• **SOURCE PASSAGE**:
+---+

Epicor 10 Report Question - Crystal Reports to SSRS

Our company is currently in the process of upgrading from Epicor 9 to Epicor 10.2, but it won’t be another two our so months until we have a test environment to work in due to us waiting for the new release that’s expected around then. Since we won’t be able to work much on testing our updated BPM’s and other customization until then, I was thinking I would at least start the process of recreating our reports in MS Report Builder 3.0. From what I can see, it looks like SSRS uses a dataset SQL database instead of creating XML files like Epicor 9’s report software does. In this case, does anyone know if it would be easy to update a MS Report Builder report from an XML datasource referencing E9 tables to the dataset SQL datasource with E10 tables? We are currently looking at several hundred Crystal Reports that need converted, so the sooner we can start this process the sooner. Any clarifications or corrections on assumptions I’ve made here would be greatly appreciated too!

+---+

• **SOURCE DATA**:
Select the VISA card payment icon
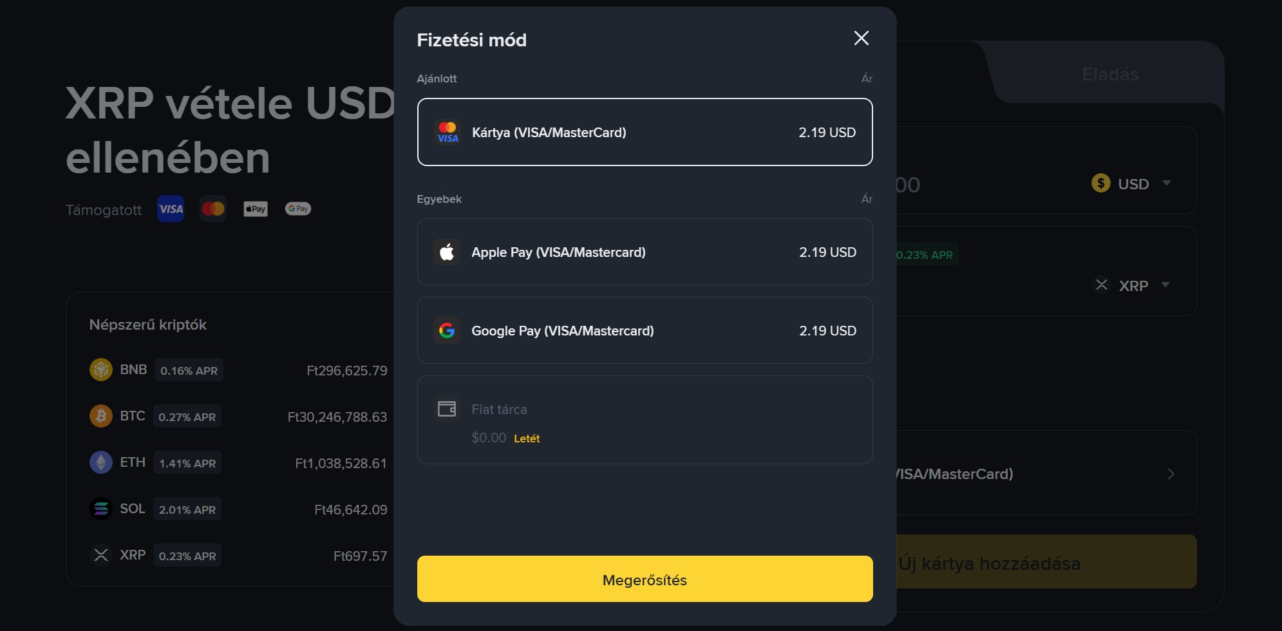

+---+

• **PROBLEM SET**:
**a)** In the Epicor upgrade post, which program does the writer plan to use to begin recreating the company's reports?
**b)** Continue the Epicor upgrade post after its final sentence.

• **FINAL RESULTS**:
**a)** MS Report Builder 3.0.

**b)**
I’ll limit my response to how things work in 10.2 to set your expectations correctly. I’ll defer to others on their experiences (I am curious too. Reports continue to get a lot of care and feeding each release).

The confusion for a lot of folks around reports is how ERP 10 does ‘asynchronous’ reporting:

  • You request a report
  • Request is entered into a ‘task queue’ in the db.
  • The task is picked up by a Task Agent (a glorified, automated client) that grabs the task as a unit of work
  • Task client calls ‘RunTask’ on the server for which task to work

The server report process is where things get interesting. Is it a ‘legacy’ report? A BAQ Report? Hierarchical BAQ Report?

I can cover each of those but the end result is the data is cached into a ‘reporting temp db’. Logically think of the XML / DataSet for the single report instance cached into a db table. e.g. - a db table named <some guid>.
THAT’s the data source for the E10 SSRS reports. The Reporting Framework fixes up that for you dynamically in the SSRS RDL at report genreation time. In Report builder, the data source points at that table and you design the report against the ‘report temp table’.

So if you are prototyping some reports, you can manually craft that data in a db table like the Report Framework does. Then when you get the real system, you will iterate thru your reports to point at the correct data source. The data shape should be the same, just where you are looking for data will change.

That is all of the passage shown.